Among the more outrageous expenditures are U.S. Army contracts with dozens of companies tied to Al Qaeda and the Taliban. The reconstruction watchdog recommended that the Army immediately cut business ties to the terrorists, but the deals continued. Another big waste reported by Judicial Watch a few years ago, involves a $65 million initiative to help Afghan women escape repression. The U.S. government admits that, because there’s no accountability, record-keeping or follow-up, it has no clue if the program was effective.
In a humiliating failure exposed earlier this year, the U.S. government’s costly effort to counter narcotics in Afghanistan actually resulted in a huge increase in poppy cultivation and opium production. Opium production rose 43% in the Islamic nation, to an estimated 4,800 tons, and approximately 201,000 hectares of land are under poppy cultivation, representing a 10% increase in one year alone.
In the case highlighted this month, the U.S. Army Corps of Engineers (USACE) awarded $17.1 million to an Afghan company called MegaTech that was supposed to complete a facility called Kabul Military Training Center (KMTC). The contract was for the construction of new facilities and renovation of several existing ones, according to the SIGAR’s lengthy report. The compound is Afghanistan’s primary training base for new Afghan National Army recruits, with about 18,000 receiving training in 2016. Newly constructed facilities included three barracks, two dining facilities (DFACs), three storage buildings, eight latrines, and seven guard shacks. The costly project was such a failure that parts of the compound have never been used.
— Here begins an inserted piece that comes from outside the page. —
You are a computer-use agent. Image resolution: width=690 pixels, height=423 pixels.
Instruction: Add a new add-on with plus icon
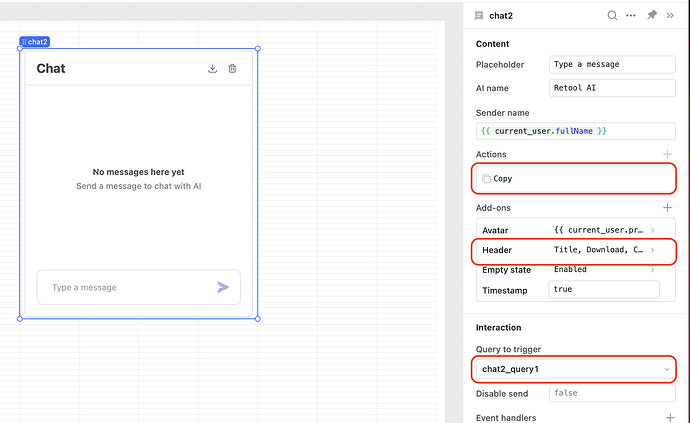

Despite being handsomely funded, the facility was not constructed or renovated according to contract requirements. “There were instances of poor design and construction, contractor noncompliance, and unauthorized product substitution that resulted in the potential waste of as much as $4.1 million in taxpayer funds,” SIGAR writes in its report. The watchdog lists the following examples: Propane gas cylinders were placed too close to the new facility, which could lead to a gas explosion in the kitchens; certified fire-rated doors were not installed as required; counterfeit fire extinguishers were installed; Although the contract required adherence to National Fire Protection Association standards, which specify at least 10 feet of separation between propane gas cylinders and any ignition source or building, USACE designed and approved specifications with “zero clearance” between the cylinders and the DFACs. “As a result, despite USACE paying $3.9 million to build two new DFACs, the kitchens have never been used to prepare meals because of gas issues that could lead to explosions,” the report says.